Ferrucci: I would hope that our thought partnership with computers ends up making our thinking, our decision-making, our biases ultimately more transparent.
Uzzi: I love this term “thought partnership.” When people hear about Artificial Intelligence or they hear about machine learning, it feels very cold. It doesn’t have an attraction. Human beings are very much attracted to warmth in one another. Can you talk a little bit more about how you envision this thought partnership between human and machine?
Ferrucci: Forget about the machine for a moment. Think about people helping people. You have someone who’s a trusted friend, who knows you at a personal level, who is brilliant in their capacity to gather, collect and synthesize information to help you make better decisions for yourself, for your family and your job.
Whatever your values are, [this person] helps you achieve them with greater clarity of thought and clarity of purpose. That’s our thought partner. Who doesn’t want that?
Uzzi: Sounds amazing. It’s like I get my own personal board of directors, I get a teacher, and I get a close friend.
One of the ways you overcome an individual’s biases is you put them in a diverse group or a diverse network. That will expose them to multiple points of view. There is a phenomenon where everybody in the crowd is wrong but if you aggregate all those wrong answers, you’re actually getting as close as you possibly could to the right answer.
These are ways in which to try to advance human decision-making as well. Is there a sweet spot perhaps between the machine and these human systems, where you put two great things together and you get more than you could if it was just man and machine?
Ferrucci: Absolutely. The machine is learning from the crowd but then funneling that learning into the personal interaction.

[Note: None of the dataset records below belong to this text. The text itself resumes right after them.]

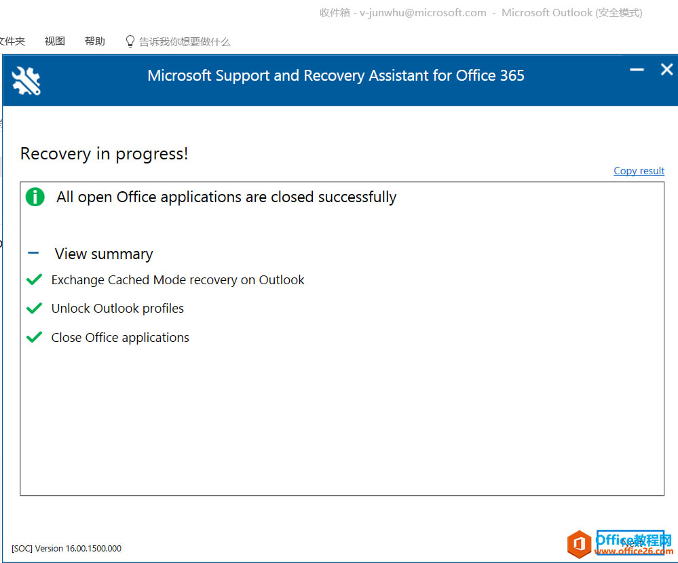Select the Exchange Cached Mode recovery summary entry
Image resolution: width=678 pixels, height=563 pixels.
click(178, 279)
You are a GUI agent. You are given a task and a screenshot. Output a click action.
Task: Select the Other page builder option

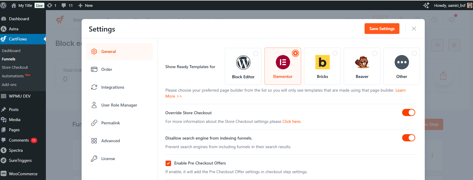click(402, 62)
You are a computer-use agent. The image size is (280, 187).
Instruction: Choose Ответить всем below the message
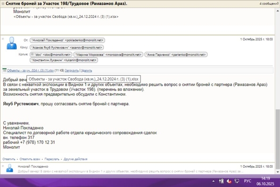pyautogui.click(x=30, y=159)
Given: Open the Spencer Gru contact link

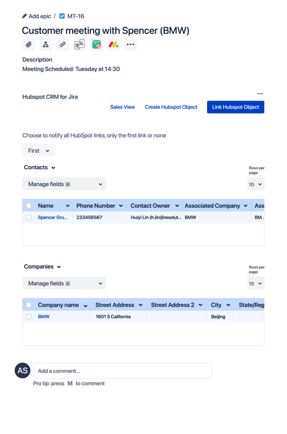Looking at the screenshot, I should pyautogui.click(x=52, y=217).
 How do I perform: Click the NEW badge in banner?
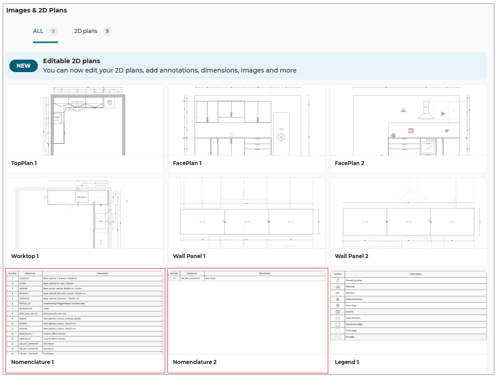[x=24, y=66]
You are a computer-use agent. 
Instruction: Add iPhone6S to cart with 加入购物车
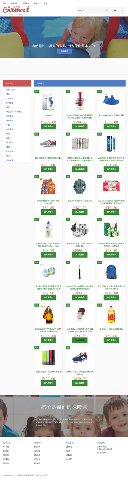48,127
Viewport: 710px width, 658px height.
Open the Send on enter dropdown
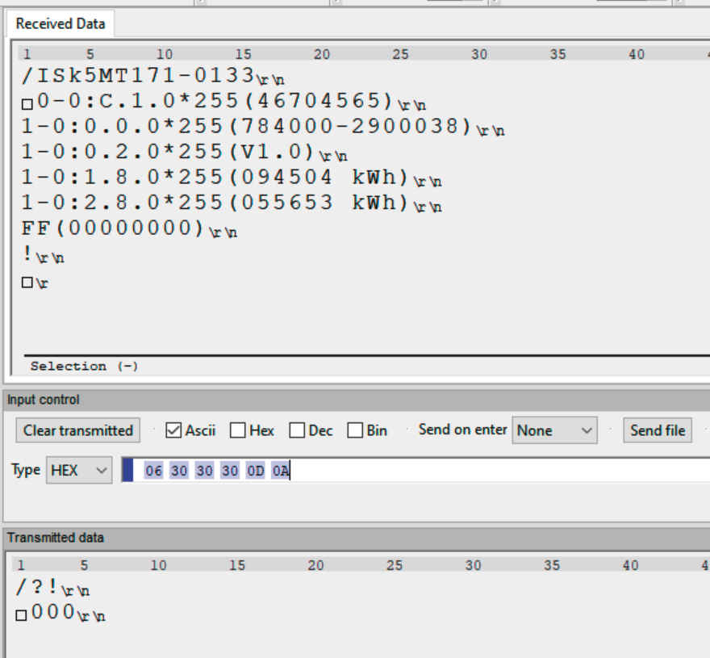click(554, 430)
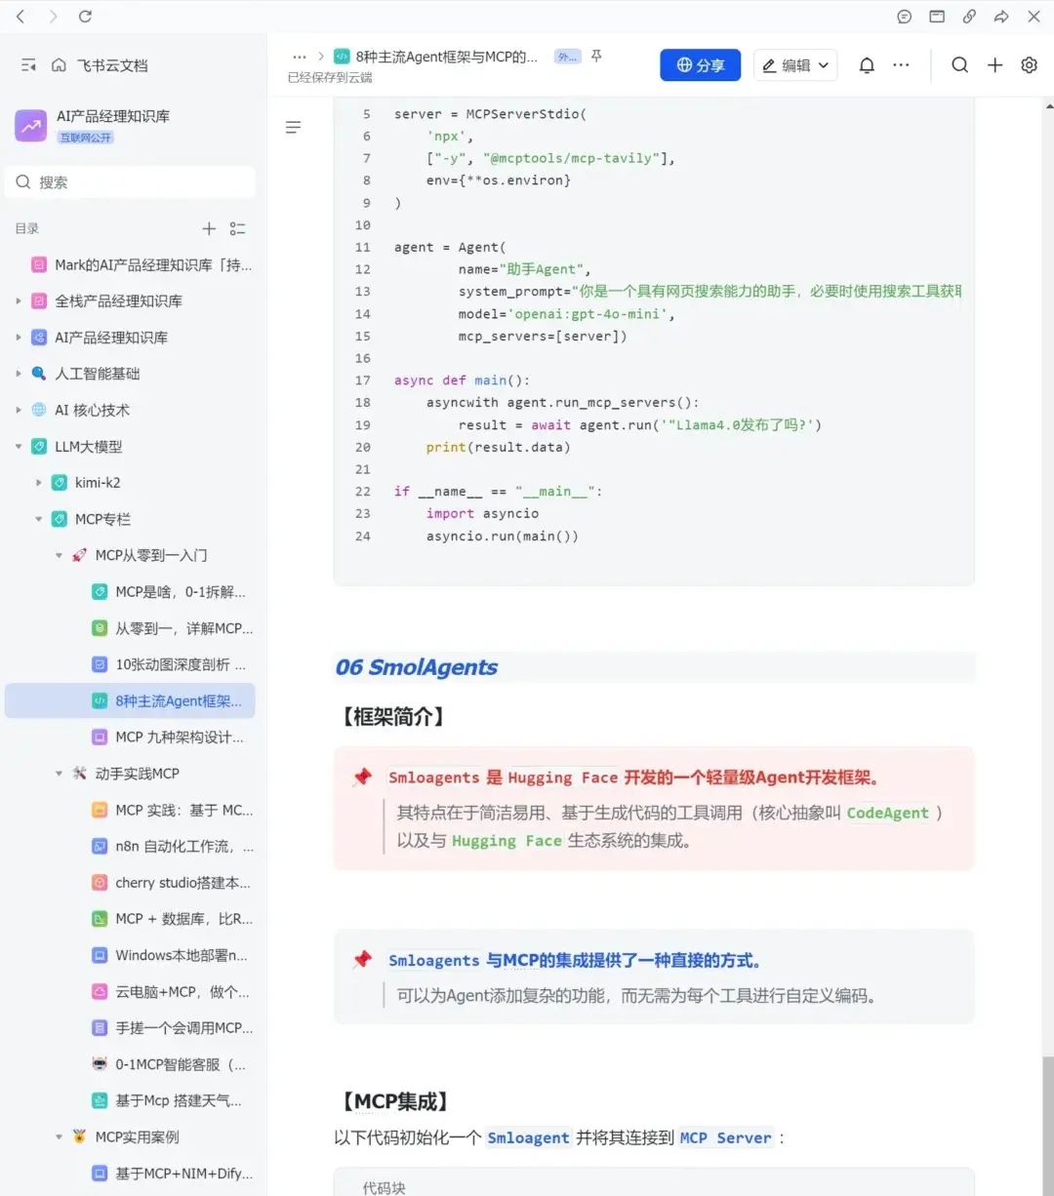Click the plus icon to create new document
This screenshot has height=1196, width=1054.
pos(994,64)
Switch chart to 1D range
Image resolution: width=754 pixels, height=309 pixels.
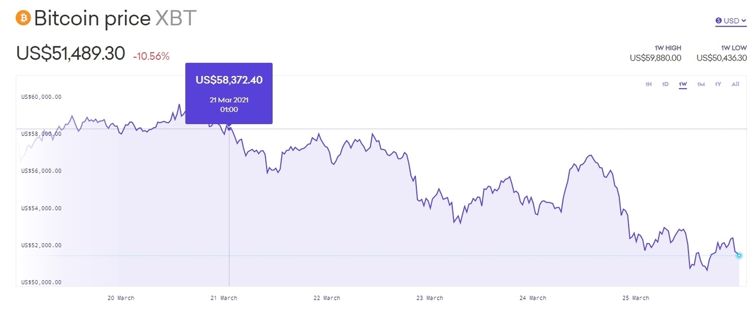[x=665, y=84]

It sounds abstract, but you see shadows of that today. Speech recognition has gotten so much better. It’s very contextual now. It’s exploring the context in which this word most likely follows that word based on everything: how [text appears] on the web, what it looks like. It’s using your speech [and the speech of others] to learn better what sounds are followed by what other sounds, and what other words—through interacting with the crowd, understanding that, and mapping it.